**Activity:** Please restate word for word the line holding "Toggle the filter funnel icon" and every following line through the end of the entries.

(Records from a data collection)
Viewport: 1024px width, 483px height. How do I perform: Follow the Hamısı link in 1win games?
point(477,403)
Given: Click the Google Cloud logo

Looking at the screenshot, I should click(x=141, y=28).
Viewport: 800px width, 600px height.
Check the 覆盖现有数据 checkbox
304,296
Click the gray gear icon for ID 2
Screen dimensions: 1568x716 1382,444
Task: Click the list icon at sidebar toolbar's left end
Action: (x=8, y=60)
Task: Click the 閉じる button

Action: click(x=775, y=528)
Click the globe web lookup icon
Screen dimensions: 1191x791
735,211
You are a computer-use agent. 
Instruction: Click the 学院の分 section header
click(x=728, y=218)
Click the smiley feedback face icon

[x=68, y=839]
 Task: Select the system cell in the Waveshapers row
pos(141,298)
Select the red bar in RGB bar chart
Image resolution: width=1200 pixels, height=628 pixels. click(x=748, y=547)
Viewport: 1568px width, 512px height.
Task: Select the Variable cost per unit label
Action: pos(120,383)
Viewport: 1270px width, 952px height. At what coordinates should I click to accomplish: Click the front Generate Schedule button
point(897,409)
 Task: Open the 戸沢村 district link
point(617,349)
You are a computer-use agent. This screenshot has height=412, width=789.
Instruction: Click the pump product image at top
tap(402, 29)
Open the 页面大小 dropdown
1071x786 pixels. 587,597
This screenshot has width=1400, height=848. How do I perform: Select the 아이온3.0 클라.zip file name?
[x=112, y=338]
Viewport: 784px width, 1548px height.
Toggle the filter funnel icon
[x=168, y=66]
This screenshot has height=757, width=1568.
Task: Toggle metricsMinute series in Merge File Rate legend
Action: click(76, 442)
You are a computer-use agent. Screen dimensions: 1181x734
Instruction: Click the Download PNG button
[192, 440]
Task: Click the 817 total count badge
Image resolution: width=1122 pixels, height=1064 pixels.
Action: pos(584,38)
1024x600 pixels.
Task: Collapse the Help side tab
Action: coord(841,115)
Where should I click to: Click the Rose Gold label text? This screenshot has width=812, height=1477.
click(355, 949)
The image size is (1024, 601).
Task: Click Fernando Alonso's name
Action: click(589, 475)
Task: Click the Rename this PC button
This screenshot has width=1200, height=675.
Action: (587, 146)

**Answer to this problem:**
Toggle the filter funnel icon
[x=168, y=66]
This screenshot has height=757, width=1568.
Task: Toggle metricsMinute series in Merge File Rate legend
Action: click(76, 442)
You are a computer-use agent. Screen dimensions: 1181x734
Instruction: Click the Download PNG button
[192, 440]
Task: Click the 817 total count badge
Image resolution: width=1122 pixels, height=1064 pixels.
Action: pos(584,38)
1024x600 pixels.
Task: Collapse the Help side tab
Action: coord(841,115)
Where should I click to: Click the Rose Gold label text? This screenshot has width=812, height=1477.
click(355, 949)
The image size is (1024, 601).
Task: Click Fernando Alonso's name
Action: click(589, 475)
Task: Click the Rename this PC button
This screenshot has width=1200, height=675.
Action: (587, 146)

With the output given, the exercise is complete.